Carhart was watching him closely. “Did you have any trouble with your men, Gus?” he asked.

Young Van nodded. “A little.”

After a moment, during which his eyes were closed and his muscles relaxed, he gathered his faculties, lighted a cigarette, and rose.

“Hold on, Gus,” said Carhart. “What are you going to do?”

“Bring the barrels up by our tent here. It isn’t safe to leave them on the wagons. The men – some of them – aren’t standing it well. Some are ‘most crazy.” He interrupted himself with a short laugh. “Hanged if I blame them!”

“You’d better go to bed, Gus,” said the chief. “I’ll look after the water.”

But Young Van broke away from the restraining hand and went out.

Half a hundred laborers were grouped around the water wagons in oppressive silence. Vandervelt hardly gave them a glance.

“Dimond,” he called, “where are you?”

A man came sullenly out of the shadows.

“Take a hand here – roll these barrels in by Mr. Carhart’s tent.” A murmur spread through the group. More men were crowding up behind. But the engineer gave his orders incisively, in a voice that offered no encouragement to insubordination. “You two, there, go over to the train and fetch some skids. I want a dozen men to help Dimond – you – you – ” Rapidly he told them off. “The rest of you get away from here – quick.”

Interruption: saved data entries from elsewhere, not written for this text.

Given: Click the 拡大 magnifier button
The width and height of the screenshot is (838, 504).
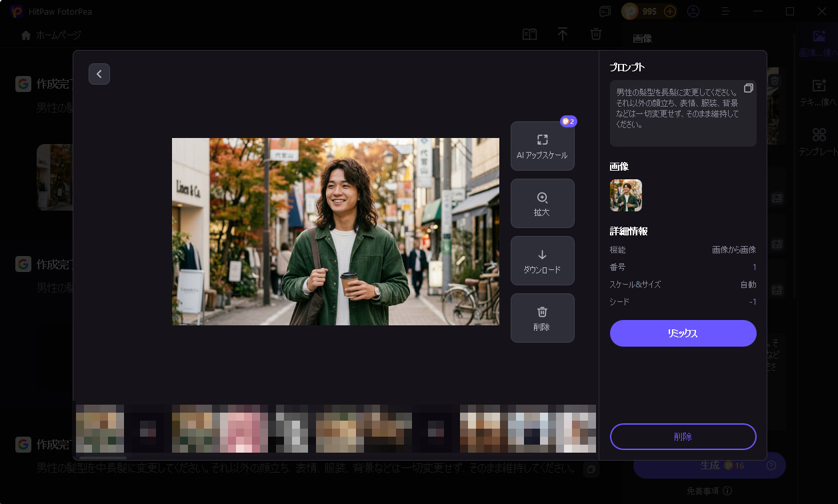Looking at the screenshot, I should click(x=542, y=203).
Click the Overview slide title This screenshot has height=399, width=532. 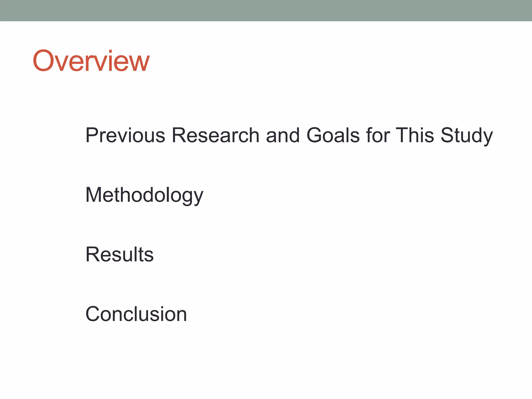[x=91, y=61]
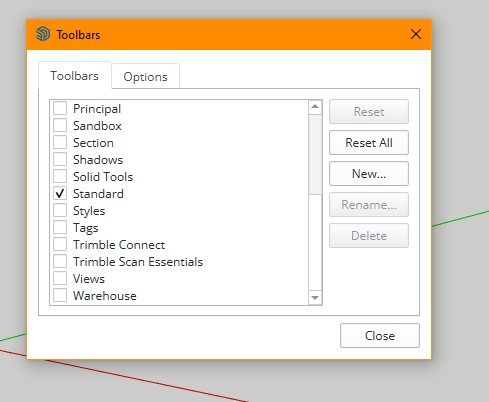Enable the Principal toolbar checkbox

pos(60,108)
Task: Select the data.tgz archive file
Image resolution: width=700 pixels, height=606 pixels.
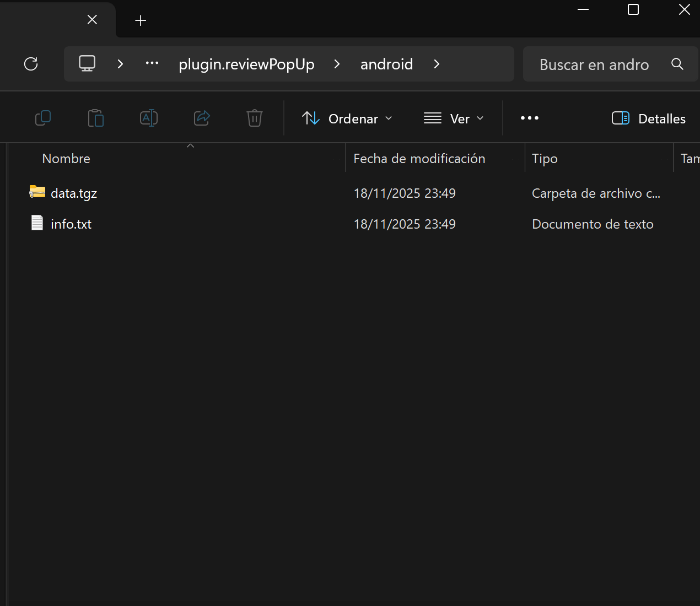Action: pyautogui.click(x=74, y=193)
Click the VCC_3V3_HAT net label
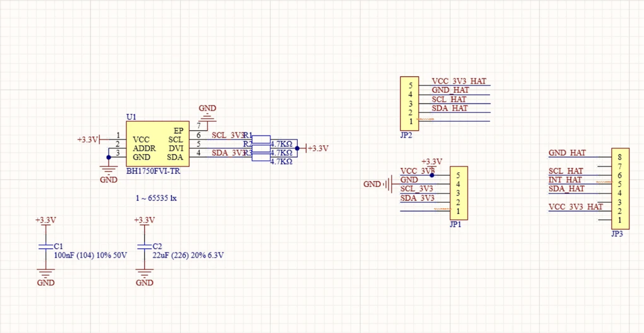Screen dimensions: 644x333 [x=458, y=81]
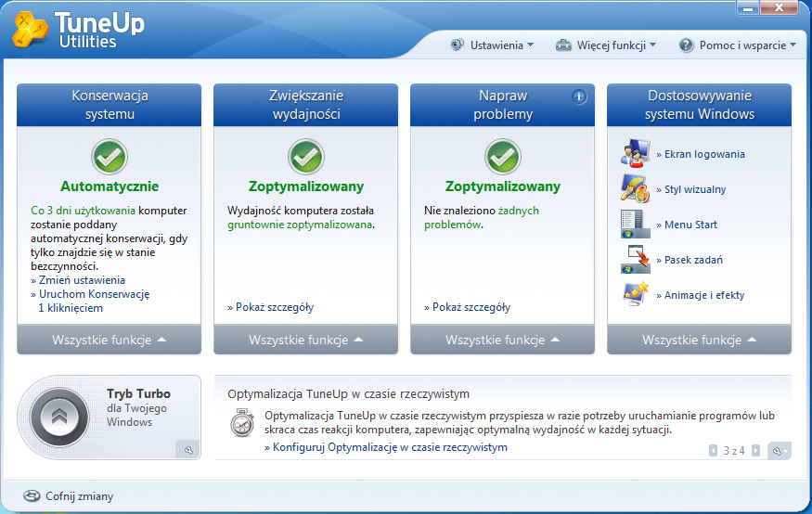Open Tryb Turbo wrench settings
This screenshot has width=812, height=514.
(x=187, y=450)
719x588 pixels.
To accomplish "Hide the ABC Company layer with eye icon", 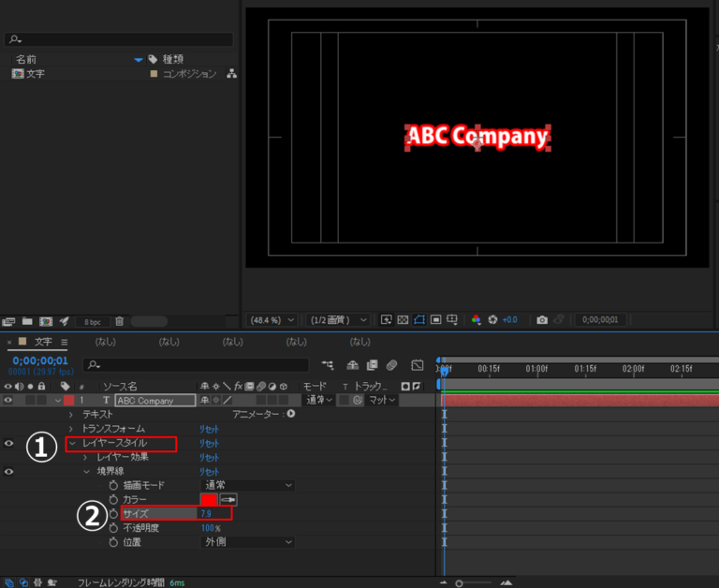I will tap(8, 401).
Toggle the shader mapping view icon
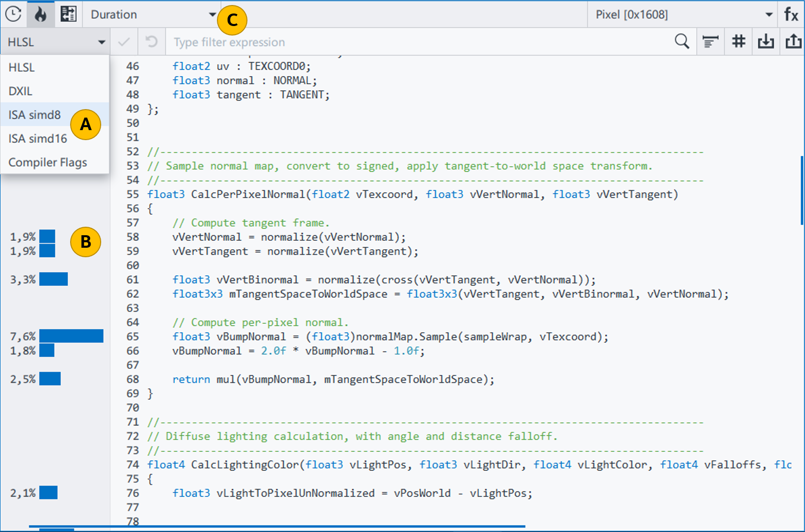This screenshot has height=532, width=805. point(68,14)
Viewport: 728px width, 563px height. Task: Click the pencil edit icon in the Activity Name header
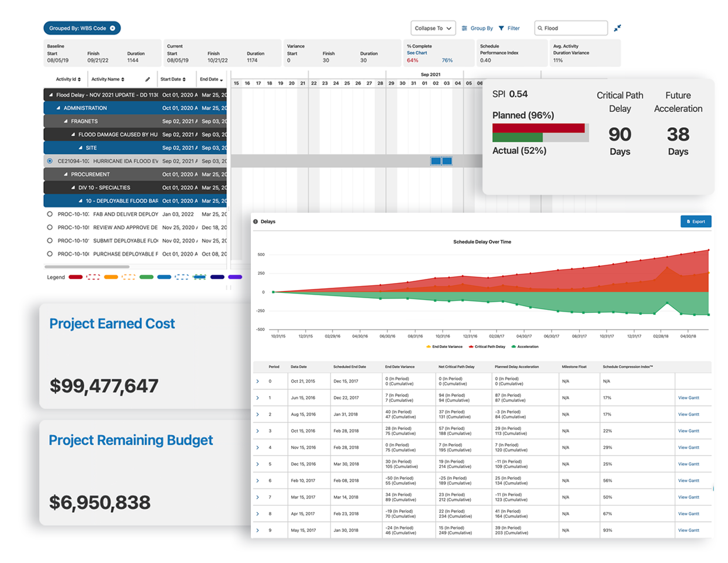(148, 79)
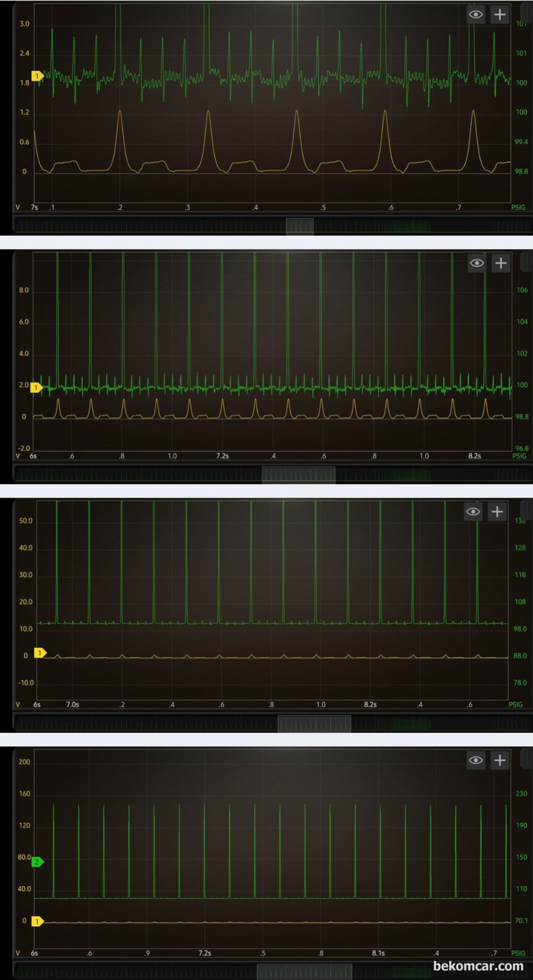The image size is (533, 980).
Task: Click the V unit label of bottom panel
Action: pyautogui.click(x=18, y=953)
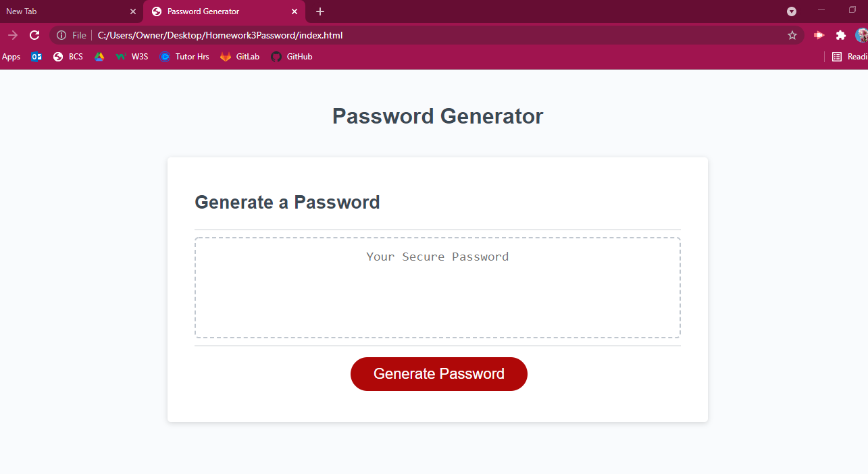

“What you goin’ to do with that water?” The voice rose from the thick of the crowd. It drew neither explanation nor reproof from Young Van; but his manner, as he turned his back and, pausing only to light another cigarette, went rapidly to work, discouraged the laborers, and in groups of two and three they drifted off to their quarters.

The men worked rapidly, for Mr. Carhart’s assistant had a way of taking hold himself, lending a hand here or a shoulder there, and giving low, sharp orders which the stupidest men understood. As they rolled the barrels along the sides of the tent and stood them on end between the guy ropes Paul Carhart stood by, a rolled-up map in his hand, and watched his assistant. He took it all in – the cowed, angry silence of the men, the unfailing authority of the young engineer. No one felt the situation more keenly than Carhart, but he had set his worries aside for the moment to observe the methods of the younger man. Once he caught himself nodding with approval. And then, when he was about to turn away and resume his study at the table beneath the lantern, an odd scene took place. The work was done. Vandervelt stood wiping his forehead with a handkerchief which had darkened from white to rich gray. The laborers had gone; but Dimond remained.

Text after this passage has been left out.